ValueError – If backend does not support labels.

class kubeflow.trainer.options.Annotations(annotations: dict[str, str]) None[source]

Bases: object

Add annotations to the TrainJob resource metadata (.metadata.annotations).

Supported backends:
  • Kubernetes

Parameters:

annotations (dict[str, str]) – Dictionary of annotation key-value pairs to add to TrainJob metadata.

annotations: dict[str, str]
__call__(job_spec: dict[str, Any], trainer: CustomTrainer | BuiltinTrainer | None, backend: RuntimeBackend) None[source]

Apply annotations to the job specification.

Parameters:
  • job_spec (dict[str, Any]) – Job specification dictionary to modify.

  • trainer (CustomTrainer | BuiltinTrainer | None) – Optional trainer instance for context.

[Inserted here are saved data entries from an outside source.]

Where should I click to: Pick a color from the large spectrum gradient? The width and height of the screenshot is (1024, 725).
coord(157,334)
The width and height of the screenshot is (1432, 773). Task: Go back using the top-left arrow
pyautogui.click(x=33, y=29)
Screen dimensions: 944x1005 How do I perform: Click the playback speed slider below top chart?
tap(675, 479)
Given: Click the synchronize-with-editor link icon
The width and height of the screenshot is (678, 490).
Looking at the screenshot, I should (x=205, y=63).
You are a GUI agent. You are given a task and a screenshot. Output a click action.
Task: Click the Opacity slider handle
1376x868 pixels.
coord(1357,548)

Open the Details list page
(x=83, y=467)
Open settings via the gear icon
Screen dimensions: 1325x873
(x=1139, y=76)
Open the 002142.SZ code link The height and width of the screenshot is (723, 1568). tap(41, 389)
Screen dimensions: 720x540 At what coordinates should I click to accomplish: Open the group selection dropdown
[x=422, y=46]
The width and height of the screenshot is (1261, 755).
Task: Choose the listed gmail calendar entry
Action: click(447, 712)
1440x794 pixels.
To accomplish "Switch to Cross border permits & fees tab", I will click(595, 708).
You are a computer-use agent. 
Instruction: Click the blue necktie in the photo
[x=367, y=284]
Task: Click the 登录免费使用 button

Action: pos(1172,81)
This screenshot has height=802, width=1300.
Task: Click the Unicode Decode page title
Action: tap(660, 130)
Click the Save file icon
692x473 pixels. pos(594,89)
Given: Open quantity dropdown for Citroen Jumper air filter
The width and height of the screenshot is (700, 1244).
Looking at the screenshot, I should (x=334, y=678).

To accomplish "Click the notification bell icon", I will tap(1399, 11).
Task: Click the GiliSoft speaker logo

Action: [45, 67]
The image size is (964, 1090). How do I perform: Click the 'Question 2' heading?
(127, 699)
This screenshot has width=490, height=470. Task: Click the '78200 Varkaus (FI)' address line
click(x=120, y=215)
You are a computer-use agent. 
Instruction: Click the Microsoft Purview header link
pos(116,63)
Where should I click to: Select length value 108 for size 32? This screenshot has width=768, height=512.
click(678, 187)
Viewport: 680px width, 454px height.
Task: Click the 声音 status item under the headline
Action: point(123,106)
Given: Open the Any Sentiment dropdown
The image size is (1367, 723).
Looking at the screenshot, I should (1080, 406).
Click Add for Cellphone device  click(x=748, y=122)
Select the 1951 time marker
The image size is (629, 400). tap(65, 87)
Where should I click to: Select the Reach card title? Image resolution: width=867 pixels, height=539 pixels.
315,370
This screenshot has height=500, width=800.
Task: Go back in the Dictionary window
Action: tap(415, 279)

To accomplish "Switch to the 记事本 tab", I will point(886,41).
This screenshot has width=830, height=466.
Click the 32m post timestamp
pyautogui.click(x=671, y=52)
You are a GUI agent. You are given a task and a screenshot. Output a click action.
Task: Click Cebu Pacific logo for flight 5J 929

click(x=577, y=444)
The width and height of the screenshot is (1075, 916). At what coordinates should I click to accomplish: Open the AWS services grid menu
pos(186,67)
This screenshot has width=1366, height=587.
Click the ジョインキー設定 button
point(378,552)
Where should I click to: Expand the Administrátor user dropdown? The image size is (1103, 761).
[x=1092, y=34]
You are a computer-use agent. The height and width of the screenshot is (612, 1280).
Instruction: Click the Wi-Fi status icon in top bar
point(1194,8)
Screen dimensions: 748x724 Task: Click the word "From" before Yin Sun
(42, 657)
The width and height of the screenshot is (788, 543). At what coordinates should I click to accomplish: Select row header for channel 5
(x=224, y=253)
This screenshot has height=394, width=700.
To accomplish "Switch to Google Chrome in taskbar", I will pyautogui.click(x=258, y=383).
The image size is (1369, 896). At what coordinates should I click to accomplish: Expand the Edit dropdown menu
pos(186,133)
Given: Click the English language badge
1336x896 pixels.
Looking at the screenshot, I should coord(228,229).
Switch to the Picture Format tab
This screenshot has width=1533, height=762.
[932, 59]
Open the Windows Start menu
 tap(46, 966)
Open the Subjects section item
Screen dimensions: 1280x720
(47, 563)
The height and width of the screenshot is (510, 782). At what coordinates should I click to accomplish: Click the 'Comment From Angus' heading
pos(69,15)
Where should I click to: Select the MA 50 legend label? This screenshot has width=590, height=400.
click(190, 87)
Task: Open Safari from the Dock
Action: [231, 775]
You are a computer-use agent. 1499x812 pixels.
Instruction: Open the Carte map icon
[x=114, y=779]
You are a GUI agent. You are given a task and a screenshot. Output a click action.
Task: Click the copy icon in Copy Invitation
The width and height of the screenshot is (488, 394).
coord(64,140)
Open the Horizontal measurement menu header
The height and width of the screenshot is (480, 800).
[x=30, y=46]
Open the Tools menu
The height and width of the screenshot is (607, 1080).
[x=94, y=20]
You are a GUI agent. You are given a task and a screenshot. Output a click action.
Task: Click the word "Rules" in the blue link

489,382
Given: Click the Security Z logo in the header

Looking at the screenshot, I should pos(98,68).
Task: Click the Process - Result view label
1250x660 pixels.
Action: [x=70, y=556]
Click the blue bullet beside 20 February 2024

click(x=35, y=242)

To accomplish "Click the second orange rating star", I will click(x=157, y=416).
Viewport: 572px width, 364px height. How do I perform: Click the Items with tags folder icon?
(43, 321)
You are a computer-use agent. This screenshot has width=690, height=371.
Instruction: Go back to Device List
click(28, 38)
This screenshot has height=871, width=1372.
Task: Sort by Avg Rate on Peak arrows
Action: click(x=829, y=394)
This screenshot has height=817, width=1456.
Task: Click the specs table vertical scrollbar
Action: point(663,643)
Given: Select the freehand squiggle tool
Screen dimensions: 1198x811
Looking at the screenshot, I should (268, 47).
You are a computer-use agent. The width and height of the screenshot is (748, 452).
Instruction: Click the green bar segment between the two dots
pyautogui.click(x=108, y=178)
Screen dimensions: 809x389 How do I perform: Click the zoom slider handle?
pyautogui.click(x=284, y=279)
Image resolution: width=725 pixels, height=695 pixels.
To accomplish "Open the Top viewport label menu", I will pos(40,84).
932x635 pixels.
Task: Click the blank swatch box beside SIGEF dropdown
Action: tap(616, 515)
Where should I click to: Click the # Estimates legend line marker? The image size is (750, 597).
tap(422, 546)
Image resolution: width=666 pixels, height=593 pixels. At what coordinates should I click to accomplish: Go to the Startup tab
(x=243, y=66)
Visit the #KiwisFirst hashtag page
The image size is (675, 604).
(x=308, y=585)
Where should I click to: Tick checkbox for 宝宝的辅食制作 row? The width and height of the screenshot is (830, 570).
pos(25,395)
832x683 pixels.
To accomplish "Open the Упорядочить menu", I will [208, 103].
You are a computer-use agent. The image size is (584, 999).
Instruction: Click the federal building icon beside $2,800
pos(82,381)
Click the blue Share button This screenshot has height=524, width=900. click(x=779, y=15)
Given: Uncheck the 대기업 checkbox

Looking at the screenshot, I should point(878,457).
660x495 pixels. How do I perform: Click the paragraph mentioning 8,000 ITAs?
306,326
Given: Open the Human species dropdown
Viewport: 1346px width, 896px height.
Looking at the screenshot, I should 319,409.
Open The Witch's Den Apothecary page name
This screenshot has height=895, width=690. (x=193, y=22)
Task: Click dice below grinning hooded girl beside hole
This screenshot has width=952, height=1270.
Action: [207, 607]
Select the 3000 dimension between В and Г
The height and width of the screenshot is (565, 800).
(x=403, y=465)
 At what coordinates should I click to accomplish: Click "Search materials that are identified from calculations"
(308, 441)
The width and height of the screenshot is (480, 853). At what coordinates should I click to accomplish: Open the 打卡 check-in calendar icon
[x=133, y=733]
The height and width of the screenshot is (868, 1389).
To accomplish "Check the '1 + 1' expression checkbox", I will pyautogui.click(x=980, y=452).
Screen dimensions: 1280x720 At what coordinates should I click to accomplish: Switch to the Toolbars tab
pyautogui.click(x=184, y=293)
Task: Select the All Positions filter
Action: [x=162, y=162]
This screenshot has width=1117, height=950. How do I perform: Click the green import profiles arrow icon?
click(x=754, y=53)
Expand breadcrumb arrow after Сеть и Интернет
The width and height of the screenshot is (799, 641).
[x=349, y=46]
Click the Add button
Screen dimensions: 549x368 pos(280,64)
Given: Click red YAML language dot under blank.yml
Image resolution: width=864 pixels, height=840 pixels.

  • backend (RuntimeBackend) – Backend instance for validation.

Raises:

ValueError – If backend does not support annotations.

class kubeflow.trainer.options.TrainerCommand(command: list[str]) None[source]

Bases: object

Override the trainer container command (.spec.trainer.command).

Can only be used with CustomTrainerContainer. CustomTrainer generates its own command from the function, and BuiltinTrainer uses pre-configured commands.

Supported backends:
  • Kubernetes

Parameters:

command (list[str]) – List of command strings to override the default trainer command.

command: list[str]
__call__(job_spec: dict[str, Any], trainer: CustomTrainer | BuiltinTrainer | CustomTrainerContainer | None, backend: RuntimeBackend) None[source]

Apply trainer command override to the job specification.

Parameters:
Raises:

ValueError – If backend doesn’t support or trainer type conflicts.

class kubeflow.trainer.options.TrainerArgs(args: list[str]) None[source]

Bases: object

Override the trainer container arguments (.spec.trainer.args).

Can only be used with CustomTrainerContainer. CustomTrainer generates its own arguments from the function, and BuiltinTrainer uses pre-configured arguments.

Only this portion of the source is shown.